A cricket life michael vaughan

5 min read

A regular feature charting the lives of some of the game’s stars, this week the ex-England skipper picks out the men and moments that shaped his career. 

Breaking the hoodoo: Vaughan captained England to their first men’s Ashes series win for 18 years
PICTURES: Alamy

FALLING FOR THE GAME

My dad played in the Manchester Association League, he was captain of the third XI at Worsley Cricket Club. I guess being taken down there every Saturday when I was young was when I first fell for cricket, but I didn’t know a great deal about it.

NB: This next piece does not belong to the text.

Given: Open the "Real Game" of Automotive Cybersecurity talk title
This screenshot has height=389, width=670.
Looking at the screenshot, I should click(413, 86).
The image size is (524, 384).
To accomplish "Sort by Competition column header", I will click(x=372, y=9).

I was big into football as a kid. That was my passion, and I probably enjoyed football more than cricket until I was about 12 or 13. I liked cricket, but my brother was more into it than me. We moved to Sheffield when I was about nine and my brother went to the local club, at Abbeydale Park. I went along for a net, just to be involved, and the coach liked the way I played.

About a month later they sent me to a Yorkshire trial, and I got in.

But I never dreamt of it as a career.

As a young kid you play sport purely because it’s a hobby and it’s great fun. You’re with your mates, you’re learning the togetherness, the spirit of the team, and that’s what I enjoyed being around.

MOST INFLUENTIAL COACH

At the start of my career, it was Jack Bethel, down at Abbeydale Park. He was the one that gave me the foundations of the game. Then later, Duncan Fletcher was the one who turned me from being an ordinary county cricketer into an international player. He just talked differently and coached different technical ways of playing the game that I’d never even thought about. I have a huge amount of gratitude for what he brought to English cricket and I think it’s sad we don’t really talk about him these days. In fact, of all the people who have done great things for English cricket in the last 20 years, I would put Duncan Fletcher at the top of that list.

When Duncan took the job in 1999, England were eighth in the world, and he just changed the whole set-up of the team and the culture. In many ways he was probably three or four years ahead of his time. I could see the vision of what he was trying to create, but sadly he upset a few people along the way.

BEST YOU’VE EVER PLAYED

Probably at Sydney in 2003 when I got 183. McGrath and Warne weren’t playing but they still had some good players – Gillespie, Mac-Gill, Bichel – and the pitch was a bit spicy in the second innings. Or at the Adelaide Oval [in the same series] when I hit 177 against Australia’s full-strength attack. The series was very much still alive at that stage, we were only 1-0 down at the time.